* _SOURCE PASSAGE_:
+ + + +
Research Highlights
Selected examples — for a more comprehensive and up-to-date account, see preprints and list of publications.
High-order accurate closest point calculation for implicitly defined surfaces
A powerful technique for representing curves in two dimensions and surfaces in three dimensions is to define them implicitly, via a fixed isosurface/level set of a continuous scalar function. Implicit representations of surfaces lead to many mathematical and computational advantages in a variety of settings, such as in computing and manipulating surface geometry in interface tracking algorithms, solving partial differential equations on domains with moving boundaries and interfaces, and in computational geometry problems such as mesh generation.
Numerical methods making use of implicitly defined geometry often require accurate closest point calculations, e.g., in reinitialisation algorithms for level set methods, in evaluating Voronoi operators in the Voronoi implicit interface method, and to build smooth and accurate extension functions with prescribed values on a given implicitly defined surface. I have developed a set of high-order algorithms for closest point calculations for implicitly-defined codimension-one geometry; these algorithms are able to capture sub-grid details, can be used on unstructured meshes, and are made highly efficient via optimised k-d tree data structures. For further details, including open-source C++ implementations, see here.
+ + + +
* _YOUR OBJECTIVE_: Continue the research highlights on closest point calculation for implicitly defined surfaces, starting after the final sentence of that passage.

Pixel coordinate grounding data:
+ + + +
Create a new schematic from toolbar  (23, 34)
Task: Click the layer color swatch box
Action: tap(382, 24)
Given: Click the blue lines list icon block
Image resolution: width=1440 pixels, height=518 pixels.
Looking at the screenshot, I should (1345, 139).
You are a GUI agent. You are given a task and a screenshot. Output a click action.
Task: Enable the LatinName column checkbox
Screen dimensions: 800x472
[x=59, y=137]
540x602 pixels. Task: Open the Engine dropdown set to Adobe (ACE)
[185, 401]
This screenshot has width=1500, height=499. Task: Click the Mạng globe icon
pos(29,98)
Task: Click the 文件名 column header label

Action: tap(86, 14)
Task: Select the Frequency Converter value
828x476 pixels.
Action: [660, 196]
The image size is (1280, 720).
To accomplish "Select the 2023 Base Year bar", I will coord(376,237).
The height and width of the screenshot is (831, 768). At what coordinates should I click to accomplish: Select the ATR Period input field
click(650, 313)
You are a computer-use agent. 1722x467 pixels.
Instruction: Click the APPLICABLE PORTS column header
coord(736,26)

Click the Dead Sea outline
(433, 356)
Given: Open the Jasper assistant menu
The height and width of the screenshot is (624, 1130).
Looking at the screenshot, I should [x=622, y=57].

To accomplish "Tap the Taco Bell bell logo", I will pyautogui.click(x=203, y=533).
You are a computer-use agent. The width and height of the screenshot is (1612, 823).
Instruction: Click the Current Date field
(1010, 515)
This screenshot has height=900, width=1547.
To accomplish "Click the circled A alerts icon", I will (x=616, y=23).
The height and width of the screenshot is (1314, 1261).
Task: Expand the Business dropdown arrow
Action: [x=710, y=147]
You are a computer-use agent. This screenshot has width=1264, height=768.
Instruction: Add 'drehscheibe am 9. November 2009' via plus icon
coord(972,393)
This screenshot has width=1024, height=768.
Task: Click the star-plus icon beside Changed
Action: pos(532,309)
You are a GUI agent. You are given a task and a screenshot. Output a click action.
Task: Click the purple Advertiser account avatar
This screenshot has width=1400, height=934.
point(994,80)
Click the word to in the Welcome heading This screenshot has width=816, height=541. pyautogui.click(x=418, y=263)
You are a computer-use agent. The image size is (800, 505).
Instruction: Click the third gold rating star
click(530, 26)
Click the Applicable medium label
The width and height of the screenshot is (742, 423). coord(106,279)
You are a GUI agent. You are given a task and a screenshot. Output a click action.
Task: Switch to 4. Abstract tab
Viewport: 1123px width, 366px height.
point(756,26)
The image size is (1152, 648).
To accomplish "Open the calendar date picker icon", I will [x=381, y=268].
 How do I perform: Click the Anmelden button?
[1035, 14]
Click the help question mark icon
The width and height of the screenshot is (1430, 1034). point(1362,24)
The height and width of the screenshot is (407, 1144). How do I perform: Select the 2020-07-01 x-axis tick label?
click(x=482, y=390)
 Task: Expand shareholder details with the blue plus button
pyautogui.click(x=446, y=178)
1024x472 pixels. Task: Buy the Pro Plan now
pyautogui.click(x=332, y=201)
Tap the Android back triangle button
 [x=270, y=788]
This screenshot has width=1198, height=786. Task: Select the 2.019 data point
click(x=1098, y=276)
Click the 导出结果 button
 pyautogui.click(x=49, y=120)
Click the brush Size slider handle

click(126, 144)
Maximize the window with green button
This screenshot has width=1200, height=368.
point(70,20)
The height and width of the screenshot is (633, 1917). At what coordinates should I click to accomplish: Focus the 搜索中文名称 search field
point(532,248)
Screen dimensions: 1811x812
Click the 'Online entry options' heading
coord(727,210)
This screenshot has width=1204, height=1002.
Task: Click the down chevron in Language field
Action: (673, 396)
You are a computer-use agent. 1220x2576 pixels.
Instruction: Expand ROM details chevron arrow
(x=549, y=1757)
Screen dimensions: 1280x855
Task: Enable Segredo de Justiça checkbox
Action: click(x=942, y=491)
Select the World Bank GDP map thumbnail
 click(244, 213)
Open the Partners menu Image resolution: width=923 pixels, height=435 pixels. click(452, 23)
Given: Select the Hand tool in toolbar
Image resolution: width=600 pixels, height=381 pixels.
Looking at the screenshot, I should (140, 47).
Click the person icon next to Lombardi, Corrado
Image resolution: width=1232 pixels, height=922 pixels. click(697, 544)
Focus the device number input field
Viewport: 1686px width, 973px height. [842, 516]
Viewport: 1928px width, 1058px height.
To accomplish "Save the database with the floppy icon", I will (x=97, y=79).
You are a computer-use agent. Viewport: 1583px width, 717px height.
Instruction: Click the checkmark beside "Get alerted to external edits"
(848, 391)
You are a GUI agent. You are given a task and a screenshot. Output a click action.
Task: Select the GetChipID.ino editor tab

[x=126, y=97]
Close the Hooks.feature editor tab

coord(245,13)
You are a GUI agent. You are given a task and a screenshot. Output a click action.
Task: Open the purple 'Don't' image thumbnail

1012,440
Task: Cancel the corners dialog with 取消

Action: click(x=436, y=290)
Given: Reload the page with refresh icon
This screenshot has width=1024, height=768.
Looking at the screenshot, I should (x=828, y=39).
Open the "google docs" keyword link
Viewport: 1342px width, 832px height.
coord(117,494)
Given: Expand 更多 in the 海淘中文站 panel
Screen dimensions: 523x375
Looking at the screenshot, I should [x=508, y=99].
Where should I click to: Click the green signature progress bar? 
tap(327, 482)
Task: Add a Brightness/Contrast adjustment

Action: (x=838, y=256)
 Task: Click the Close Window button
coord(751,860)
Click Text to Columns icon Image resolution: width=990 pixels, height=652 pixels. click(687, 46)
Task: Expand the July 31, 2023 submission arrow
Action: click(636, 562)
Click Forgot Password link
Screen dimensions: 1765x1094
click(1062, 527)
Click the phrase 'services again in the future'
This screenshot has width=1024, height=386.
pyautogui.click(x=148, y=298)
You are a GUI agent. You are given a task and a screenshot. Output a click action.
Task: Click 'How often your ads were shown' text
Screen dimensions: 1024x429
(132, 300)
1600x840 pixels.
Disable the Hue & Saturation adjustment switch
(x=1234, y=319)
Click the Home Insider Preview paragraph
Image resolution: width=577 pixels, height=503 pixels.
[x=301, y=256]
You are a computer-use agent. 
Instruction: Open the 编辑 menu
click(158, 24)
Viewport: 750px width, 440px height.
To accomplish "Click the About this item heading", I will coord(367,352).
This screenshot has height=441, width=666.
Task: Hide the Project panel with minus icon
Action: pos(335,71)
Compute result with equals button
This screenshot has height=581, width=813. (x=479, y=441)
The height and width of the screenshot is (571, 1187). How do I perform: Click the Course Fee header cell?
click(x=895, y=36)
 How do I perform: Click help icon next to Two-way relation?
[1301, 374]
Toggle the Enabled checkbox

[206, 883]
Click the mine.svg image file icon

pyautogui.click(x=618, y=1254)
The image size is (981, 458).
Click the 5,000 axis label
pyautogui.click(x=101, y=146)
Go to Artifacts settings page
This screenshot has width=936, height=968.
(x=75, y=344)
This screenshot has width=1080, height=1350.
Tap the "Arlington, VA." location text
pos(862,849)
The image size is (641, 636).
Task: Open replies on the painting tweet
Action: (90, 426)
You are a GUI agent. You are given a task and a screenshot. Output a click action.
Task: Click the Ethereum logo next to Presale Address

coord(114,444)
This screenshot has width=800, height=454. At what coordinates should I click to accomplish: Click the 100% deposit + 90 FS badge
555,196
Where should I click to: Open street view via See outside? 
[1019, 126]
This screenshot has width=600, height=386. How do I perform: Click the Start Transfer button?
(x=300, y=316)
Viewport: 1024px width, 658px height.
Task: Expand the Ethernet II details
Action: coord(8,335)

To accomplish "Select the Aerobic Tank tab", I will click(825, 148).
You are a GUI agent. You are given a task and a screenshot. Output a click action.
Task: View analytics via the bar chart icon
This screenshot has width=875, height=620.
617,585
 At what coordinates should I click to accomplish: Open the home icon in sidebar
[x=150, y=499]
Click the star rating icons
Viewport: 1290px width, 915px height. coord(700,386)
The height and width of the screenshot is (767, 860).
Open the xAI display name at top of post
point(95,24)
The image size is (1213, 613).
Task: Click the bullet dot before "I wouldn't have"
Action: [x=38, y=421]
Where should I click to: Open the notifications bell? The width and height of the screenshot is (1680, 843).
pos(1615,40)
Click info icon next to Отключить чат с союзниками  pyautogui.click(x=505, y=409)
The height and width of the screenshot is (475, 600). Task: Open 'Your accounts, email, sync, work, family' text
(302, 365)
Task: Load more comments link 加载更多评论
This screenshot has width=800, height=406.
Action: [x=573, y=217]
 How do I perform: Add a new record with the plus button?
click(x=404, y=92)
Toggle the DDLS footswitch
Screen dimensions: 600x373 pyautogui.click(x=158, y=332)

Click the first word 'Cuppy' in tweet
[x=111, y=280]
+ + + +
* _RESULT OF THIS EXERCISE_:
Reinitialising a two-dimensional level set function [1]. (left) Contour plot of a function which implicitly defines an elliptical interface (black curve). (right) Contour plot of the corresponding reinitialised signed distance function.

Level sets of a signed distance function reconstructed from the surface shown in grey [1]. This example was constructed from a small 5 by 5 by 5 patch of grid cells, in such a way that the droplet on the right is completely contained within one grid cell. Subgrid details such as this are important in high-order methods involving implicitly-defined geometry.